EXERCISE DIRECTIONS »
Line by line, give the data again exactly as it appears.

══ DATA FOR ANALYSIS ══

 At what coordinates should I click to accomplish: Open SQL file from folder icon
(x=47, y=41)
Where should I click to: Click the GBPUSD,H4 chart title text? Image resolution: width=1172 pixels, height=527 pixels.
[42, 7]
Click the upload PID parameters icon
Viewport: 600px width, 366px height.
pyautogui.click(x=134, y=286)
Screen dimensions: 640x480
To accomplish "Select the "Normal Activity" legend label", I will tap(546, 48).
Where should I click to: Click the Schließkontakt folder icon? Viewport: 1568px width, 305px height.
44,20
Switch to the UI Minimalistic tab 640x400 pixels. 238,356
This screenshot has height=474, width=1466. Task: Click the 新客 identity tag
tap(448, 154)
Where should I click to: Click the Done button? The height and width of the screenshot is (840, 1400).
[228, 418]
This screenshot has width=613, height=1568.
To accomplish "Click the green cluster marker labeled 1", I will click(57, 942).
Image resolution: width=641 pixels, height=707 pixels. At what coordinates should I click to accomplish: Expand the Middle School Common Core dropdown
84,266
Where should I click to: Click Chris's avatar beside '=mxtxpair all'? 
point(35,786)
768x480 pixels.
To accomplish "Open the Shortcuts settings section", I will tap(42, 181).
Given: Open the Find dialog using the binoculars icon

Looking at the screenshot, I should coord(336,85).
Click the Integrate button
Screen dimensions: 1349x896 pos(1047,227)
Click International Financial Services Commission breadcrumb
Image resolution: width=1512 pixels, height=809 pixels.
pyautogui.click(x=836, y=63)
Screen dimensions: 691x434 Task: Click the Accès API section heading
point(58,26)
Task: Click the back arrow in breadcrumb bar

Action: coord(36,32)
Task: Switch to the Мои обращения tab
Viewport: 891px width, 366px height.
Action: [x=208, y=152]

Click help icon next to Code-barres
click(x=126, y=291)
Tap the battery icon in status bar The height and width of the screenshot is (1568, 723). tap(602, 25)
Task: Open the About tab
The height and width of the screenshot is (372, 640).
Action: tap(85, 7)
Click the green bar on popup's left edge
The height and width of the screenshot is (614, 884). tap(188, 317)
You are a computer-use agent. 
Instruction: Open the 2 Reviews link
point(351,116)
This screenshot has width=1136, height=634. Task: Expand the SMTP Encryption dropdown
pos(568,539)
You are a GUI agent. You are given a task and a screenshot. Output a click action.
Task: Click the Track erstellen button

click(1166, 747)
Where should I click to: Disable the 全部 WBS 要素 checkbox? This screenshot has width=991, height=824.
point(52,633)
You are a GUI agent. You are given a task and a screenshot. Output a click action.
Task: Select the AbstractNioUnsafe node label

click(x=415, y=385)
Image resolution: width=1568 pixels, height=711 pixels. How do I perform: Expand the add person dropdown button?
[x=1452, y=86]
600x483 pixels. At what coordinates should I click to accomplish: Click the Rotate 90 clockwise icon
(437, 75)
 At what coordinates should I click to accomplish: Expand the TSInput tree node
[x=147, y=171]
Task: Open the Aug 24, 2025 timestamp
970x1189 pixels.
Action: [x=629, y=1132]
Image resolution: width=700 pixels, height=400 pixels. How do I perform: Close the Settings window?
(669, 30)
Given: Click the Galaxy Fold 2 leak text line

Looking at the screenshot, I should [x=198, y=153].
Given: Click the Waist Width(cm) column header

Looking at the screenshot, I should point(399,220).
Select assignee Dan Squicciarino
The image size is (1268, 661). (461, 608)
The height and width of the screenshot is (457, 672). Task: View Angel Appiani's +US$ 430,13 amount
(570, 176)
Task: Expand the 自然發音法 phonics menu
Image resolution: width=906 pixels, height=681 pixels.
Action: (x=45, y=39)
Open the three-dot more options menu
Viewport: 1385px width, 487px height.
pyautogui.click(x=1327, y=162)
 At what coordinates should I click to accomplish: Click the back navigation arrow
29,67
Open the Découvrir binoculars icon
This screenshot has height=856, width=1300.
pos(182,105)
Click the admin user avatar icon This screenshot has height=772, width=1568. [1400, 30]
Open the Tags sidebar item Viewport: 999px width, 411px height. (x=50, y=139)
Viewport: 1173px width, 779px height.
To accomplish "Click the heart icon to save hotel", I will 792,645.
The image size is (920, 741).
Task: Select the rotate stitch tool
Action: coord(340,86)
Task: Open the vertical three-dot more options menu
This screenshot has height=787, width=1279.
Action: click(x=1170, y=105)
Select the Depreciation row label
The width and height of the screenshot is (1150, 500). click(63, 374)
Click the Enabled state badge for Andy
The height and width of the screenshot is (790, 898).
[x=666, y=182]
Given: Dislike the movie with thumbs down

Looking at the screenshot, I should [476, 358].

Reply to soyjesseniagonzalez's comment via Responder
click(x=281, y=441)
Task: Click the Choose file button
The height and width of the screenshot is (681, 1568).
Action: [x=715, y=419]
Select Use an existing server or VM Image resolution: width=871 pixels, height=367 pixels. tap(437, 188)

═══

ANSWER TO THIS PROBLEM »
 At what coordinates should I click to accomplish: Open SQL file from folder icon
(x=47, y=41)
Where should I click to: Click the GBPUSD,H4 chart title text? Image resolution: width=1172 pixels, height=527 pixels.
[42, 7]
Click the upload PID parameters icon
Viewport: 600px width, 366px height.
pyautogui.click(x=134, y=286)
Screen dimensions: 640x480
To accomplish "Select the "Normal Activity" legend label", I will tap(546, 48).
Where should I click to: Click the Schließkontakt folder icon? Viewport: 1568px width, 305px height.
44,20
Switch to the UI Minimalistic tab 640x400 pixels. 238,356
This screenshot has height=474, width=1466. Task: Click the 新客 identity tag
tap(448, 154)
Where should I click to: Click the Done button? The height and width of the screenshot is (840, 1400).
[228, 418]
This screenshot has width=613, height=1568.
To accomplish "Click the green cluster marker labeled 1", I will click(57, 942).
Image resolution: width=641 pixels, height=707 pixels. At what coordinates should I click to accomplish: Expand the Middle School Common Core dropdown
84,266
Where should I click to: Click Chris's avatar beside '=mxtxpair all'? 
point(35,786)
768x480 pixels.
To accomplish "Open the Shortcuts settings section", I will tap(42, 181).
Given: Open the Find dialog using the binoculars icon

Looking at the screenshot, I should coord(336,85).
Click the Integrate button
Screen dimensions: 1349x896 pos(1047,227)
Click International Financial Services Commission breadcrumb
Image resolution: width=1512 pixels, height=809 pixels.
pyautogui.click(x=836, y=63)
Screen dimensions: 691x434 Task: Click the Accès API section heading
point(58,26)
Task: Click the back arrow in breadcrumb bar

Action: coord(36,32)
Task: Switch to the Мои обращения tab
Viewport: 891px width, 366px height.
Action: [x=208, y=152]

Click help icon next to Code-barres
click(x=126, y=291)
Tap the battery icon in status bar The height and width of the screenshot is (1568, 723). tap(602, 25)
Task: Open the About tab
The height and width of the screenshot is (372, 640).
Action: tap(85, 7)
Click the green bar on popup's left edge
The height and width of the screenshot is (614, 884). tap(188, 317)
You are a computer-use agent. 
Instruction: Open the 2 Reviews link
point(351,116)
This screenshot has width=1136, height=634. Task: Expand the SMTP Encryption dropdown
pos(568,539)
You are a GUI agent. You are given a task and a screenshot. Output a click action.
Task: Click the Track erstellen button

click(1166, 747)
Where should I click to: Disable the 全部 WBS 要素 checkbox? This screenshot has width=991, height=824.
point(52,633)
You are a GUI agent. You are given a task and a screenshot. Output a click action.
Task: Select the AbstractNioUnsafe node label

click(x=415, y=385)
Image resolution: width=1568 pixels, height=711 pixels. How do I perform: Expand the add person dropdown button?
[x=1452, y=86]
600x483 pixels. At what coordinates should I click to accomplish: Click the Rotate 90 clockwise icon
(437, 75)
 At what coordinates should I click to accomplish: Expand the TSInput tree node
[x=147, y=171]
Task: Open the Aug 24, 2025 timestamp
970x1189 pixels.
Action: [x=629, y=1132]
Image resolution: width=700 pixels, height=400 pixels. How do I perform: Close the Settings window?
(669, 30)
Given: Click the Galaxy Fold 2 leak text line

Looking at the screenshot, I should [x=198, y=153].
Given: Click the Waist Width(cm) column header

Looking at the screenshot, I should point(399,220).
Select assignee Dan Squicciarino
The image size is (1268, 661). (461, 608)
The height and width of the screenshot is (457, 672). Task: View Angel Appiani's +US$ 430,13 amount
(570, 176)
Task: Expand the 自然發音法 phonics menu
Image resolution: width=906 pixels, height=681 pixels.
Action: (x=45, y=39)
Open the three-dot more options menu
Viewport: 1385px width, 487px height.
pyautogui.click(x=1327, y=162)
 At what coordinates should I click to accomplish: Click the back navigation arrow
29,67
Open the Découvrir binoculars icon
This screenshot has height=856, width=1300.
pos(182,105)
Click the admin user avatar icon This screenshot has height=772, width=1568. [1400, 30]
Open the Tags sidebar item Viewport: 999px width, 411px height. (x=50, y=139)
Viewport: 1173px width, 779px height.
To accomplish "Click the heart icon to save hotel", I will 792,645.
The image size is (920, 741).
Task: Select the rotate stitch tool
Action: coord(340,86)
Task: Open the vertical three-dot more options menu
This screenshot has height=787, width=1279.
Action: click(x=1170, y=105)
Select the Depreciation row label
The width and height of the screenshot is (1150, 500). click(63, 374)
Click the Enabled state badge for Andy
The height and width of the screenshot is (790, 898).
[x=666, y=182]
Given: Dislike the movie with thumbs down

Looking at the screenshot, I should [476, 358].

Reply to soyjesseniagonzalez's comment via Responder
click(x=281, y=441)
Task: Click the Choose file button
The height and width of the screenshot is (681, 1568).
Action: [x=715, y=419]
Select Use an existing server or VM Image resolution: width=871 pixels, height=367 pixels. tap(437, 188)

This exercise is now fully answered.